Literal Comes First in a Comparison

This is the first in a series of "Strange Programmer Habits" articles. In each article we highlight a strange-looking construction that looks wrong at first glance, but has a legitimate purpose. You don't have to use this construct to be a decent programmer. You don't even have to agree with it's justification. But after reading this article, you'll hopefully understand what was going through the mind of the programmer that used the construction it describes.

Consider this JavaScript code:

function foo( aString ) {
  if( ":error" == aString ) {
    handleError();
  }
}

Why did the author of this code put the variable reference (aString) after the string literal (":error")?
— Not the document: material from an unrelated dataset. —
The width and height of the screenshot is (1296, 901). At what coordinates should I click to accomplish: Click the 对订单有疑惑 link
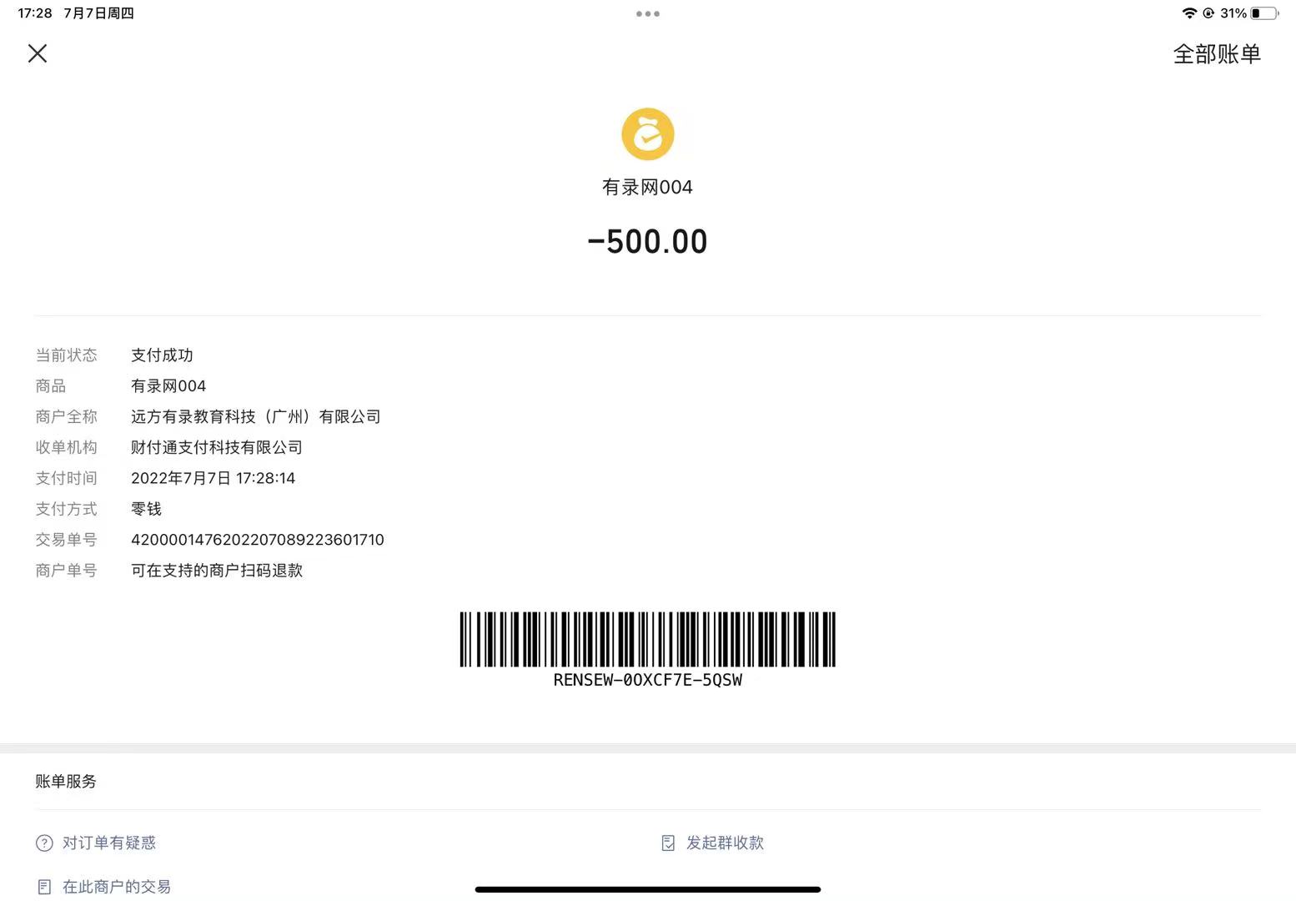[109, 843]
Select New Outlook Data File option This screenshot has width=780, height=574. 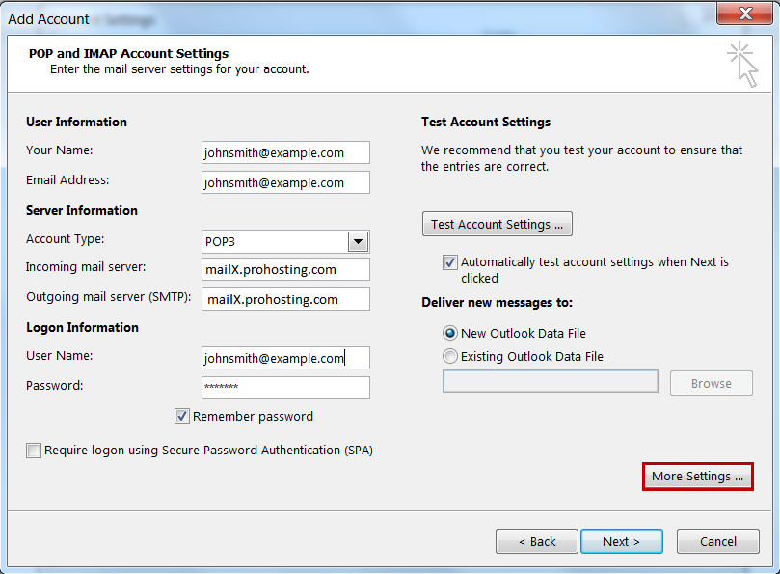pyautogui.click(x=449, y=333)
Likely so you wouldn't accidentally turn the comparison into an assignment.

Here, look at this code:

function foo( aString ) {
  if( aString = ":error" ) {
    handleError();
  }
}

Do you see the error? The programmer has accidentally dropped one of the equal signs in the comparison operator. You may have spotted the problem straight-away, but if this code was being edited at 4AM the day before a big demo... believe me, it would be hard to spot.

If we put the literal first and then forgot the extra equals sign, we would get an error. Go ahead and try it. Open up the javascript debugger in your browser and copy this code fragment into it:

( function ( aString ) {
  if( ":error" = aString ) {
    console.log( "looks like we were passed an error token." );
  }
} ) ( "blarg" );

You should get a syntax error, which would clue you off that you forgot an equals sign. This is a programmer habit seen in most "curley brace" languages (C, C++, Java, Python, etc.)

When I first saw this I thought it was stupid. And then one day I got bit by the "mistyped == as =" bug and realized I wasn't perfect. I use this construction all the time now and don't worry about accidentally forgetting an equals sign.